Families are Love

Saturday, April 25, 2009

just a thought ~ F.E.A.R.

FEAR.... at one of the stake conferences a member of the stake presidency pushed this into my brain. He talked about how Satan puts fear into our hearts and minds to stop us from doing what we need to and what God wants us to do. He spelled it out this way:

F ~ false
E ~ expectations
A ~ appearing
R ~ real

puts into perspective doesn't it?! So why put off helping someone else, making a phone call, helping someone you don't know? Get up, get out, and do something good! Service will bring us an abundance of blessings.
Things are being finalized more and more now. Josh's headstone will be here soon and his grave has been leveled out and is ready for sod. It's a strange feeling.

It's somewhat like the feeling when you are a kid and you're hoping your parents will let you do something, but in the back of your mind you know it's not going to happen. That false sense of hope pushes any other logical thoughts out and you hold on until the final verdict.

I guess I've held onto a hope that I'm going to wake up and none of this will have happened. No more "elephants in the room" when people talk to me or looks of, "what do I say to them." Just back to what was "normal." But, I know that's not what's going to happen. This is our new "normal." Making memories, but only with three not four.

It's been a strange trial and blessing to have Steve's cousin to share this with. Their family experienced this almost 3 months before we did when their daughter Kiersten Gemar passed away in her sleep from a seizure. Graig and Shellie have been such a blessing. They helped us so much especially that week up to the funeral, sending us text messages to help bolster us up and knowing that they are continuing on this journey of acceptance, sorrow, and joy... it's just nice to know there is company.

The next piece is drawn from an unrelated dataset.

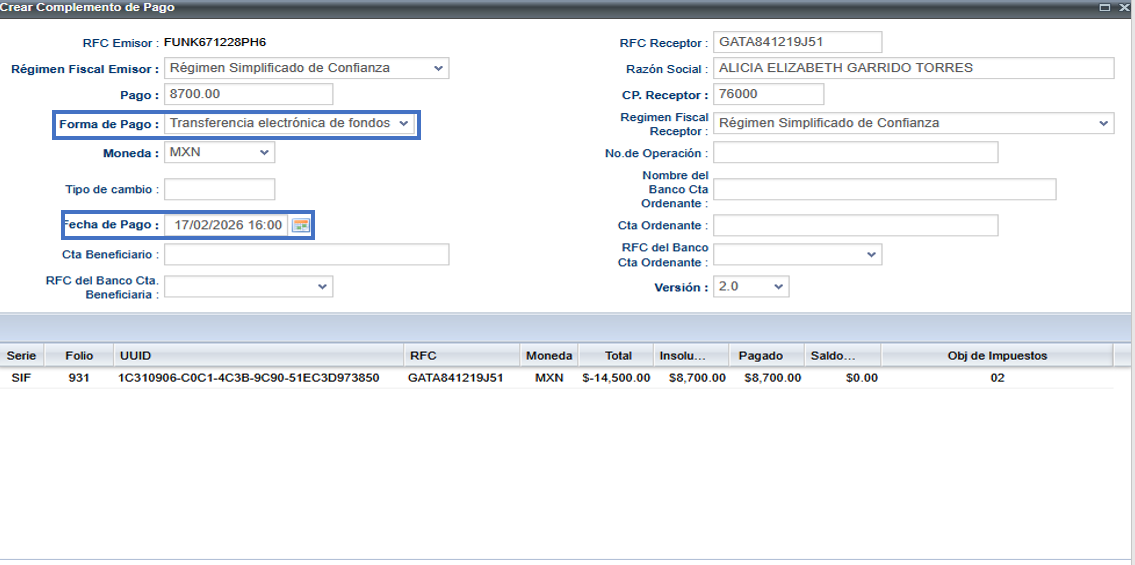
Task: Click the RFC Receptor text field
Action: pos(797,42)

I guess what I've been trying to get out is swirled thoughts that may only make sense to myself. Hold your little ones close, give one more second of patience, one more hug before they get on the bus, allow yourself to view this life as just a piece of the eternal perspective. Enjoy the challenges, learn from the frustrations, find joy in this wonderful journey.

Wednesday, April 8, 2009

Small thoughts of missing a brother.

It's been awhile, but today with how windy it is outside it made me remember something Michael asked the day after their birthday. Michael was wanting to make a deal. It's the sort that just tore at my heart strings. He came running out of our family room with all his birthday balloons and asked with this beautifully hopeful face if he could let them go up into the sky to go to Heavenly Father.

The weekend before we celebrated Mike and Maddie's Birthdays with the extended family. All the cousins and family drew (tried to) something on a balloon to send up to Josh for his birthday.(Thanks Megan for recording it) It was really neat, thanks everyone.

Anyway, I asked him why he wanted to do that and with such a bright face he explained (as best he could with his limited vocab.) that he thought Josh could come down and play if he sent his balloons up to Heavenly Father in the sky. Oh, how I wish it were that easy!

Mike as really taken this okay and adjusted well. He still misses him terribly some days, but reassures Steve and I that we will see Josh again when it's our turn to go up to Heavenly Father. We've been really blessed to have such a matter-of-fact kind of kid in our home. He brings us so much joy!